Ganadería extensiva de vacuno.Europa Press

Un estudio revela cómo la destrucción de la ganadería roba agua para ríos y usos humanos

Existen diez veces más trabajos dedicados al sobrepastoreo que a la reducción de la carga ganadera

La pérdida de la ganadería de la que tanto advierten las gentes del campo, principales víctimas de esta sangría, deja repercusiones desastrosas para todo el planeta.

Así lo documenta un estudio coliderado por el CSIC junto a la Arizona State University y publicado en PNAS (The Proceedings of the National Academy of Sciences), que revela un marcado declive del ganado en zonas que albergan el 42 % de la cabaña ganadera mundial y sus preocupantes consecuencias.
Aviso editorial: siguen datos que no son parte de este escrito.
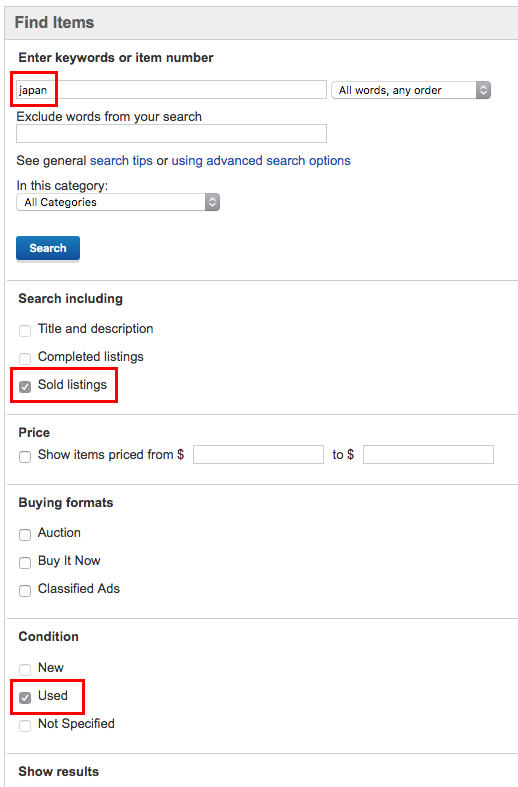Viewport: 518px width, 787px height.
Task: Expand the All Categories dropdown
Action: (x=118, y=202)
La investigación, liderada por José Daniel Anadón (IPE-CSIC) y Osvaldo Sala (Arizona State University), analiza los patrones globales de variación en las cargas ganaderas, relacionándolos con factores socioeconómicos, tecnológicos y climáticos, y evalúa el rastro que estas disminuciones pueden tener en la sociedad.

Una de las conclusiones más llamativas del análisis señala cómo la destrucción de la ganadería roba agua para ríos y usos humanos. La pérdida de estos animales en el campo permite un crecimiento desordenado de la vegetación que incrementa el consumo y la transpiración de agua, reduciendo la escorrentía y dejando menos agua disponible para ríos y usos humanos. Además, la falta de pastoreo favorece que unas pocas especies vegetales dominen el terreno, provocando una pérdida de biodiversidad al desplazar a plantas más vulnerables.
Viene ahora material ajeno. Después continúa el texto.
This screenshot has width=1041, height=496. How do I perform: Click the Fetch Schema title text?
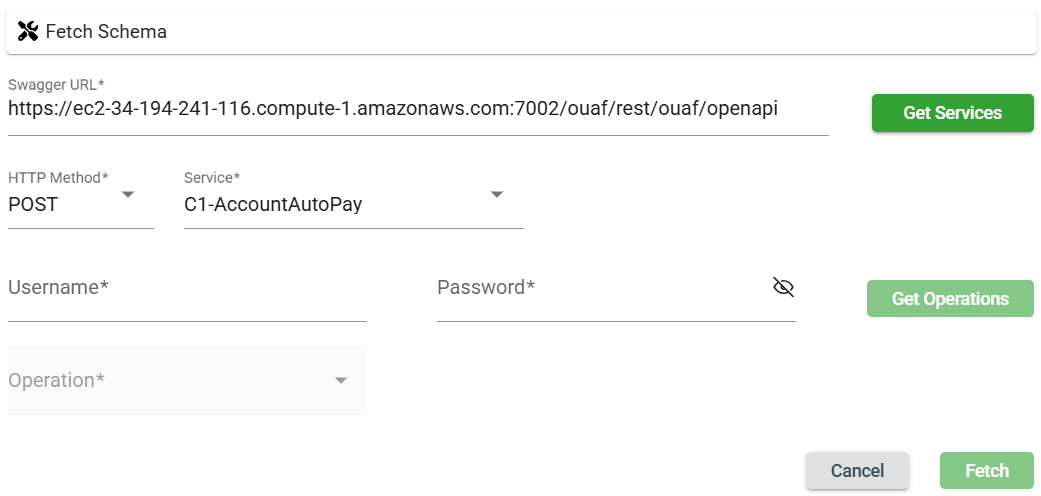click(106, 32)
Los autores destacan que aunque la reintroducción de fauna silvestre o el uso de otros tipos de herbívoros podrían, en algunos casos, sustituir parcialmente las funciones ecológicas que desempeña el ganado, se necesita un mayor conocimiento científico para entender qué estrategias funcionan, en qué lugares y bajo qué condiciones.

El texto ahonda en el marcado sesgo en la literatura científica sobre el asunto. Existen diez veces más trabajos dedicados al sobrepastoreo que a la reducción de la carga ganadera. «Esta desproporción ha contribuido a una percepción global de degradación de los paisajes generalizada, condicionando tanto la investigación como las decisiones de gestión», explica Anadón.

El investigador del IPE-CSIC lamenta que durante décadas «hemos interpretado los pastizales del planeta desde la óptica del sobrepastoreo; sin embargo, una parte sustancial del mundo está experimentando justo lo contrario: menos ganado, menor presión de pastoreo y transformaciones ecológicas profundas».

Los autores avisan que la marcada reducción de la ganadería extensiva está desencadenando efectos ecológicos significativos a escala regional y global. Anadón defiende que la ganadería extensiva es el principal creador y mantenedor de paisajes abiertos en el mundo, y su desaparición implica cambios a gran escala con numerosas consecuencias.

La reducción del ganado extensivo puede provocar un aumento del riesgo de incendios, al favorecer una acumulación descontrolada de biomasa vegetal; o la pérdida de especies vegetales vulnerables, al permitir que unas pocas especies competitivas dominen la vegetación. La disminución del pastoreo también puede incrementar la cantidad de biomasa y favorecer la captura de dióxido de carbono atmosférico, con posibles beneficios para el clima. «No se trata, por tanto, de un escenario únicamente negativo o positivo, sino de una realidad más compleja que combina riesgos y oportunidades», asevera el experto, que insta a revisar las prioridades científicas y políticas en favor, no solo del campo, sino del conjunto de la sociedad.